Congestion worsens at L.A.-Long Beach ports as holidays near

Ships loaded with products are sitting idle off the coast, waiting for a backlog at the ports to clear

The twin ports of Los Angeles and Long Beach are experiencing a logistical nightmare as they struggle to ease a bottleneck that could undermine retailers' all-important holiday shopping season and threaten the competitiveness of the region's economic engine.

In the worst shipping crisis in a decade, mammoth vessels loaded with products destined for the nation's stores are sitting idle just off the coast, waiting for cargo languishing on the docks to clear.

"We have a meltdown on the harbor," said Robert Curry, president of California Cartage Co., a trucking firm that serves the two ports. "Every day it gets worse."

The delays are racking up costs for retailers, who have started to reroute their goods from the nation's busiest port complex to other locations in the Gulf Coast, Pacific Northwest, Canada and the East Coast, said Jon Gold, vice president of supply chain and customs policy at the National Retail Federation.

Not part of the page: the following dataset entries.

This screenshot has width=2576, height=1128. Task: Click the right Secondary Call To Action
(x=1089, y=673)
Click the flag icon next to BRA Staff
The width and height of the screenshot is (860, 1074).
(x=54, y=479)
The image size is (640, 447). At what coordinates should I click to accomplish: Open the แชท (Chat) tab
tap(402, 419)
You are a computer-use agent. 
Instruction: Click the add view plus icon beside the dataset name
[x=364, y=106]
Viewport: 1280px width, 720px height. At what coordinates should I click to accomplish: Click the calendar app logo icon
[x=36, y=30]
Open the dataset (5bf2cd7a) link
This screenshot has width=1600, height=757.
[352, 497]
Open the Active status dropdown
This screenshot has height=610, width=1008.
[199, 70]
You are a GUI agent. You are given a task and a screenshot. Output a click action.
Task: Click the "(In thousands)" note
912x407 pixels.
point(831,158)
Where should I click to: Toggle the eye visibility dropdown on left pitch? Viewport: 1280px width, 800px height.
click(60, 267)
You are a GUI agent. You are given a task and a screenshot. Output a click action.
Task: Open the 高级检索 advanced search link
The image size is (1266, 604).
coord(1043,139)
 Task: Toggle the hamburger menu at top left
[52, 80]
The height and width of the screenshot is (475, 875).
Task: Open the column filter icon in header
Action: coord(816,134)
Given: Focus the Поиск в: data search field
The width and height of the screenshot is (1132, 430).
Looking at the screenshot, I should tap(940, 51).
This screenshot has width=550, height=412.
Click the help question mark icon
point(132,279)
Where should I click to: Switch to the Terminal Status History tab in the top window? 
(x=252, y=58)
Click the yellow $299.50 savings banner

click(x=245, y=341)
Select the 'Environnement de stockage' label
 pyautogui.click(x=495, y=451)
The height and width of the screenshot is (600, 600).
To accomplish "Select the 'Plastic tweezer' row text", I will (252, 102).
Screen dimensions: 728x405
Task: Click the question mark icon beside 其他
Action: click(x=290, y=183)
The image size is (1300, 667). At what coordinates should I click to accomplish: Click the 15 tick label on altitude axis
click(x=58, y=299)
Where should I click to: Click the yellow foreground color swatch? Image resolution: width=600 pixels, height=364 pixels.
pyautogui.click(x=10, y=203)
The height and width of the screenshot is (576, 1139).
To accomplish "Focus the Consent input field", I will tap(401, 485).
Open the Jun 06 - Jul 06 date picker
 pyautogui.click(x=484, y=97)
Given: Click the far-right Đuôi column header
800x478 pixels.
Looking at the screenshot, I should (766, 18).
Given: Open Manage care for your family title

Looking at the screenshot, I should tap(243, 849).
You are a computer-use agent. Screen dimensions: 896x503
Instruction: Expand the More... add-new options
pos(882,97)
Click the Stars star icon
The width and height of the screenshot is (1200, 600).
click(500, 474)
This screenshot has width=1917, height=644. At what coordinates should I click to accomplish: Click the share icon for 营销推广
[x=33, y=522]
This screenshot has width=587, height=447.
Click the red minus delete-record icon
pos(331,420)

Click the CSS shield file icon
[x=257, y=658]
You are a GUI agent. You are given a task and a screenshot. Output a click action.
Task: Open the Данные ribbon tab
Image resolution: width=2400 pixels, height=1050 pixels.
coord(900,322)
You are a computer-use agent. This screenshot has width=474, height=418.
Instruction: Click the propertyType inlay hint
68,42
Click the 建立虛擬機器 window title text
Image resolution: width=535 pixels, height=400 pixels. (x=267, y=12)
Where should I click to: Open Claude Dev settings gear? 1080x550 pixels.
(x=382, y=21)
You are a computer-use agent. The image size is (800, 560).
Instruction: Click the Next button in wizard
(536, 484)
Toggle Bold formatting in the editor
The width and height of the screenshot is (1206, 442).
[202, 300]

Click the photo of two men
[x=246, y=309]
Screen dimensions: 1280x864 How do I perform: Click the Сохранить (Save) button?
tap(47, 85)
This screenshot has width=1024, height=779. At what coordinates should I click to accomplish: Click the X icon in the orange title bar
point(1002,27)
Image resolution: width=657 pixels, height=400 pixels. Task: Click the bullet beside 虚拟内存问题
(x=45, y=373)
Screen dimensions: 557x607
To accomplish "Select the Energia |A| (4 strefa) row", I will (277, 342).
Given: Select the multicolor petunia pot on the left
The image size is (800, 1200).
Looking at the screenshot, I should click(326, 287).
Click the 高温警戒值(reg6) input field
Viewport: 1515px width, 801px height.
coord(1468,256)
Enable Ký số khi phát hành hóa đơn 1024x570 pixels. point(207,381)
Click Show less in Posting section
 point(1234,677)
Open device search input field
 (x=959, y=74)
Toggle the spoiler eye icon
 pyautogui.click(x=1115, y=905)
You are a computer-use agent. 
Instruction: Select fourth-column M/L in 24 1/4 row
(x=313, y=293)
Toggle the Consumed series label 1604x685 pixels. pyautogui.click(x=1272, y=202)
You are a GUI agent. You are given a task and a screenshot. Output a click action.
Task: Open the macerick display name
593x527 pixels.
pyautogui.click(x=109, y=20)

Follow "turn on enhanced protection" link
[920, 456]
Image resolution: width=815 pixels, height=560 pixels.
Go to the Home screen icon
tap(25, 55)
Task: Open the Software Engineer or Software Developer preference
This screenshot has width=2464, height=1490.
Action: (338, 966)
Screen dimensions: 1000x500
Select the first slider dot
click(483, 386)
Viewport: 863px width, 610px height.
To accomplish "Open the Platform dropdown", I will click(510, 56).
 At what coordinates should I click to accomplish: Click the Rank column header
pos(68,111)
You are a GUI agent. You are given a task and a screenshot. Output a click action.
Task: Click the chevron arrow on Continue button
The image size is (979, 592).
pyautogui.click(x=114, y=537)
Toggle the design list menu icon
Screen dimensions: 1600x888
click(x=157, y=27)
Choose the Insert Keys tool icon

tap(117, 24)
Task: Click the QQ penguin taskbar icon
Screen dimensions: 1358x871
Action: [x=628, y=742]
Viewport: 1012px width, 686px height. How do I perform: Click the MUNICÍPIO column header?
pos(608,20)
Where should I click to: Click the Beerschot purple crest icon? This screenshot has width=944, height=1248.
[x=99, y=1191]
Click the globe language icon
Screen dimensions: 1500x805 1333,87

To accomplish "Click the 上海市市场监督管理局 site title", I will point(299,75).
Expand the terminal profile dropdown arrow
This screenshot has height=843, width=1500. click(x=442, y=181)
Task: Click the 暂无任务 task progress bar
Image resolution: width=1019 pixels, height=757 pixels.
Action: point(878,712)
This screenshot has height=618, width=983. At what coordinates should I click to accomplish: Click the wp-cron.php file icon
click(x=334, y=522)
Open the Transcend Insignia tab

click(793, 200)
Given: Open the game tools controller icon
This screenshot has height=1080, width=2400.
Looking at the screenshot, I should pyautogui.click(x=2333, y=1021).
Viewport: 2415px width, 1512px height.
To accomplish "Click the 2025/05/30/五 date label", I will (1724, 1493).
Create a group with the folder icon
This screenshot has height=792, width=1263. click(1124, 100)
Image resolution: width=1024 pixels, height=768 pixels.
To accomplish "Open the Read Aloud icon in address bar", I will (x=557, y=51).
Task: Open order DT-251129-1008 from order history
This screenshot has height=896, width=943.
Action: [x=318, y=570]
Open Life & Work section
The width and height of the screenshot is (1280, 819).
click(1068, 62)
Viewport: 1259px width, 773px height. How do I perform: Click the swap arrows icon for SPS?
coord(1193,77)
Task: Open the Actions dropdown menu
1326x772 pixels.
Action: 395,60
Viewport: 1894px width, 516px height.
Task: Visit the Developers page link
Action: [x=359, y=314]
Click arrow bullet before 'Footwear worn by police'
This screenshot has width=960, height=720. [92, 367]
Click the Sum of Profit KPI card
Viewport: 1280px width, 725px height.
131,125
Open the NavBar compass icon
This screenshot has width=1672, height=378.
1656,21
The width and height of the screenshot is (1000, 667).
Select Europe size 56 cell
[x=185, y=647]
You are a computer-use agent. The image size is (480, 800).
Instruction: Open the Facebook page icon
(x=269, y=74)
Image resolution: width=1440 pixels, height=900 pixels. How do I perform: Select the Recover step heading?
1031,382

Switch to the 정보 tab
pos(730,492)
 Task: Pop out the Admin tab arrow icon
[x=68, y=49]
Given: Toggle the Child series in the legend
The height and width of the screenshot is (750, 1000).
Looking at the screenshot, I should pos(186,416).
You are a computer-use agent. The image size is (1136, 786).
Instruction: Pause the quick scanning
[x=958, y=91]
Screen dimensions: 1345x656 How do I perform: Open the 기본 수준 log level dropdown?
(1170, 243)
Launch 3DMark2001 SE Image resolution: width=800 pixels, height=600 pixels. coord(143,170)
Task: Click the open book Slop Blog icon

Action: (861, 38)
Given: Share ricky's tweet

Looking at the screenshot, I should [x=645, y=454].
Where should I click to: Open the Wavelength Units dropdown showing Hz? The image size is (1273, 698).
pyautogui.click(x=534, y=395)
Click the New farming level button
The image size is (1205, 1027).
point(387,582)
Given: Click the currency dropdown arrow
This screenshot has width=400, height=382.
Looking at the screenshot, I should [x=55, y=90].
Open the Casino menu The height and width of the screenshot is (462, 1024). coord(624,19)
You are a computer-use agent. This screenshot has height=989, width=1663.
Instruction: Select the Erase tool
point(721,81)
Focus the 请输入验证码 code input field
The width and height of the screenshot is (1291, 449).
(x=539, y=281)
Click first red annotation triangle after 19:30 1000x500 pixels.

Getting goods out of L.A. and Long Beach now typically takes seven to 10 days longer than normal, he said. There's concern that some toys, apparel and electronics may not arrive in time for the holidays.

"This is an important time and we need fully functioning ports to make sure goods get to the store shelves," Gold said.

The congestion stems from a surge of cargo before the holidays, the rise of massive container ships that are deluging the docks with cargo, and a shortage of trailers, or chassis, that truckers use to haul cargo from the ports to sprawling warehouses in the Inland Empire.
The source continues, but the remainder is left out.